EXERCISE DESCRIPTION = Copy out all of the records, exactly as they appear.

SUPPLIED DATA below:

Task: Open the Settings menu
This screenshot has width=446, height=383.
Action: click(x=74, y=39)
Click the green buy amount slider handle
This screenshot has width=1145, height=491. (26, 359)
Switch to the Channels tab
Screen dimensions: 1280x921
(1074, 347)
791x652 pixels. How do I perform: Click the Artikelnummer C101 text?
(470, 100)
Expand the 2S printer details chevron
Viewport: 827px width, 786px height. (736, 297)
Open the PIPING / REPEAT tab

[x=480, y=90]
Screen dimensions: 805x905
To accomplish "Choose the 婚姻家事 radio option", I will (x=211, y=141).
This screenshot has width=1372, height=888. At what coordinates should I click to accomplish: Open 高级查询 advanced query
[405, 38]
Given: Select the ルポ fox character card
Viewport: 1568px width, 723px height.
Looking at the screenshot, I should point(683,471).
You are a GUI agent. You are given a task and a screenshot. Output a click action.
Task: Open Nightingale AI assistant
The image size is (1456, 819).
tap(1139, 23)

End of SUPPLIED DATA.

PROBLEM SOLUTION =
Task: Open the Settings menu
This screenshot has width=446, height=383.
Action: click(x=74, y=39)
Click the green buy amount slider handle
This screenshot has width=1145, height=491. (26, 359)
Switch to the Channels tab
Screen dimensions: 1280x921
(1074, 347)
791x652 pixels. How do I perform: Click the Artikelnummer C101 text?
(470, 100)
Expand the 2S printer details chevron
Viewport: 827px width, 786px height. (736, 297)
Open the PIPING / REPEAT tab

[x=480, y=90]
Screen dimensions: 805x905
To accomplish "Choose the 婚姻家事 radio option", I will (x=211, y=141).
This screenshot has width=1372, height=888. At what coordinates should I click to accomplish: Open 高级查询 advanced query
[405, 38]
Given: Select the ルポ fox character card
Viewport: 1568px width, 723px height.
Looking at the screenshot, I should point(683,471).
You are a GUI agent. You are given a task and a screenshot. Output a click action.
Task: Open Nightingale AI assistant
The image size is (1456, 819).
tap(1139, 23)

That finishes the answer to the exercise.